The planning was meticulous. On August 8, 2005 Reuters reported that Iraqi seed supply is at risk: “... The war in Iraq destroyed the country’s seed industry, putting the country’s domestic food supply at risk… The Food and Agriculture Organisation said it needed $5.4 million to help the agriculture ministry rebuild a seed industry destroyed by the fighting and looting. Iraq had a relatively stable and functioning public-sector-controlled seed industry before the war in 2003... Iraq can now cover only 4 percent of its demand for quality seeds from its own resources... This is wonderfully convenient for the corporations; first outlaw the seeds and destroy them, or vice versa, because no one is watching anyway.


Needless to say, no one in Iraq was allowed to vote on Paul Bremmer’s Orders, which total a hundred. This says everything about the genre of ‘democracy’ being introduced (read imposed) on Baghdad by the so-called leader of the free world. In one stroke, the millennia old agriculture of the Fertile Crescent has been destroyed, its place taken by the bastard seeds of American corporations. No wonder Free Trade always needs gunboat diplomacy for company.


Still, it is hardly possible to send troops to every part of the world (recall the resistance in Afghanistan, Iraq, even Pakistan). This is where ‘collaborator’ politicians, bureaucrats, intellectuals, scientists, and so-called independent experts and study groups come in. It all boils down to money power – the one truly universal language.


India’s BT Brinjal is another chapter in the sordid war on the primordial civilisations that are also world centres of food and plant bio-diversity. The Indian farmers’ dependence on local seed and exchange appears low in technical know-how, but it has successfully preserved our enormous crop diversity over centuries. The Indian farmers’ rate of re-use and exchange of seed among themselves is 70 percent; in Iraq it was 90 percent. It is this millennia-old culture of saving and sharing seeds that threatens the linear growth of seed corporates.


The Green Revolution actually decimated seed diversity in wheat and rice, besides ruining the soil, underground water, and public health, the extent of which is being concealed by government. Both public and private seed developers want to breed only those varieties that require intensive chemical and pesticide inputs (i.e., are costly); these will ultimately decimate the remaining biodiversity in food crops.


The so-called success in the accelerated sales of BT Cotton, where Monsanto and its associates raked stupendous profits over the last five years – has already cost India 90 percent of the local cotton seed diversity. Now they want to earn from (and ruin) cereal crops like rice and wheat. This is the logic behind pushing the introduction of BT Brinjal.
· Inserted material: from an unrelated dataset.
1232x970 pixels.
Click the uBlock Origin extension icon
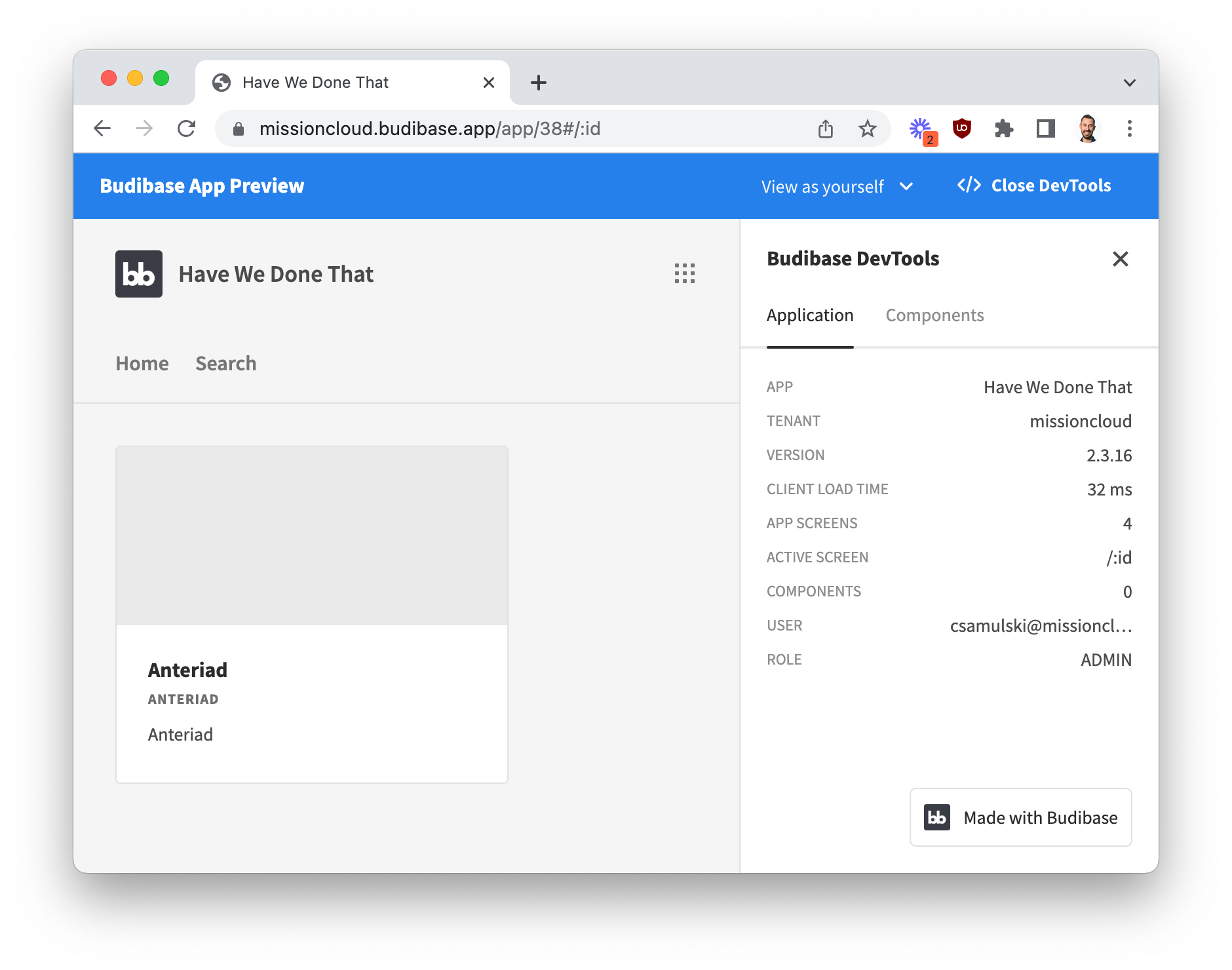point(961,128)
India’s Food Security Act will be infructuous if we surrender control over our seeds. Sadly, India’s elected government and pro-establishment scientists appear willing to compromise seed sovereignty (the very right to life) without reference to concerned citizens and affected farmers. The Indo-US Knowledge Initiative on Agriculture Education, Research, Services and Commercial Linkages is said to be the modem through which this agenda will be executed.
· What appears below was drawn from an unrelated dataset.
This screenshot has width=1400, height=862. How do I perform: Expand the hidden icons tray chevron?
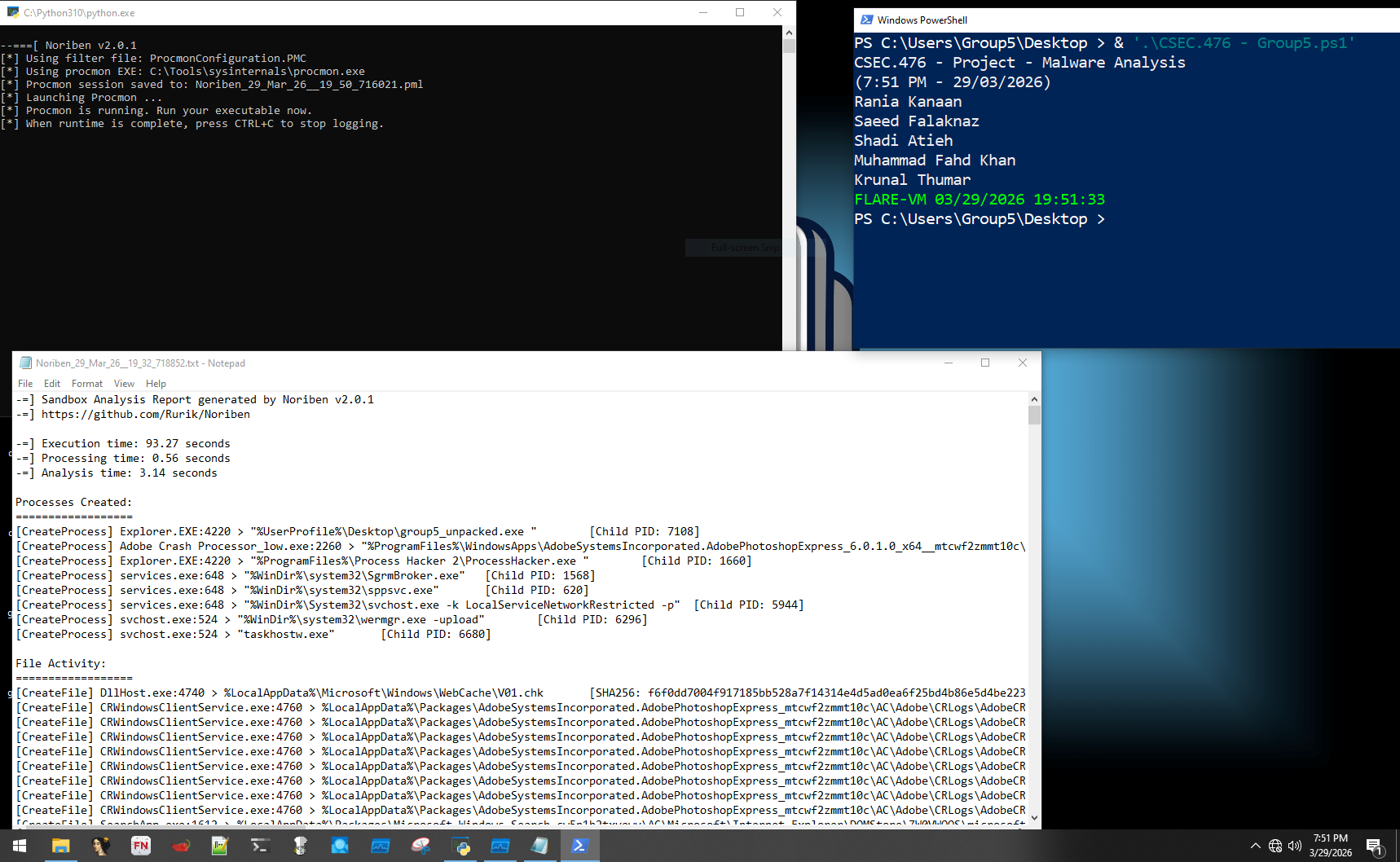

Experts fear that the Convention on Biological Diversity (CBD), where 180 countries have gathered to protect the sovereign rights of genetically rich but economically poor countries, is actually a step towards privatisation of genetic resources by patenting seeds and life forms, and promoting bio-piracy and bio-trade.


Agriculture began with humans cultivating nearly 7000 different species of food crops. Industrial agriculture of the last 100 years has shrunk the diversity of food crops and livestock breeds to fifteen plants and eight animal species! This homogenisation of the food industry rests on a very narrow genetic base; 75 percent of the world’s genetic diversity of food crops has been eliminated; the rest is in peril.